THE PROBLEM: Please retype the part of the entries that opens with the line containing "You are a GUI" and closes with the line containing "key-x: X is", both of those lines included, matching every character.

RECORDS SHOWN:
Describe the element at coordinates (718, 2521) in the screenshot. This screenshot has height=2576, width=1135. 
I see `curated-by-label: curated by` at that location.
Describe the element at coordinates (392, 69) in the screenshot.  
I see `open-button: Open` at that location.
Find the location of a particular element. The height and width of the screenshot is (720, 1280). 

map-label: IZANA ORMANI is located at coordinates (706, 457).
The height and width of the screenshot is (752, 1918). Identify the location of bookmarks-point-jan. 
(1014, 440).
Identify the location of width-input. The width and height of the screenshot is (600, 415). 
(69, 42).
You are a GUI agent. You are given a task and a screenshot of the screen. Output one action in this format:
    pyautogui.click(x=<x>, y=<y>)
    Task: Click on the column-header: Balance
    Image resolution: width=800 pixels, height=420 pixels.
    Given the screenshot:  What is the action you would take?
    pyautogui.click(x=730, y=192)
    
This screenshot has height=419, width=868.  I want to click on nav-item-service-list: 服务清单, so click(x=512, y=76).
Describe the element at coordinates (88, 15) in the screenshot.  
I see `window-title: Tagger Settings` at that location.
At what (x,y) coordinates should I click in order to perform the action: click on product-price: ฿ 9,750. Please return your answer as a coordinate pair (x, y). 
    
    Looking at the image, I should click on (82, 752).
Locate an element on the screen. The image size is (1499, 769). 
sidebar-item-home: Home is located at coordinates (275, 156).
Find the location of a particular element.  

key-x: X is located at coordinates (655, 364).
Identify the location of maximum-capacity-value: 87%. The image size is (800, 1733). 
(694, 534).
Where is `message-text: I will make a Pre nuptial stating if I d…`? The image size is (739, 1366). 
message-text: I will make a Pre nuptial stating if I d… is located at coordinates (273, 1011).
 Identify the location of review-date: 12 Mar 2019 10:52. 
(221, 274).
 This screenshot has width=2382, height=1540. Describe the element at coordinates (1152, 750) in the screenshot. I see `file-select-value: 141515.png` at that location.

RESULT OF THE EXERCISE:
You are a GUI agent. You are given a task and a screenshot of the screen. Output one action in this format:
    pyautogui.click(x=<x>, y=<y>)
    Task: Click on the column-header: Balance
    Image resolution: width=800 pixels, height=420 pixels.
    Given the screenshot:  What is the action you would take?
    pyautogui.click(x=730, y=192)
    
This screenshot has height=419, width=868.  I want to click on nav-item-service-list: 服务清单, so click(x=512, y=76).
Describe the element at coordinates (88, 15) in the screenshot.  
I see `window-title: Tagger Settings` at that location.
At what (x,y) coordinates should I click in order to perform the action: click on product-price: ฿ 9,750. Please return your answer as a coordinate pair (x, y). 
    
    Looking at the image, I should click on (82, 752).
Locate an element on the screen. The image size is (1499, 769). 
sidebar-item-home: Home is located at coordinates (275, 156).
Find the location of a particular element.  

key-x: X is located at coordinates (655, 364).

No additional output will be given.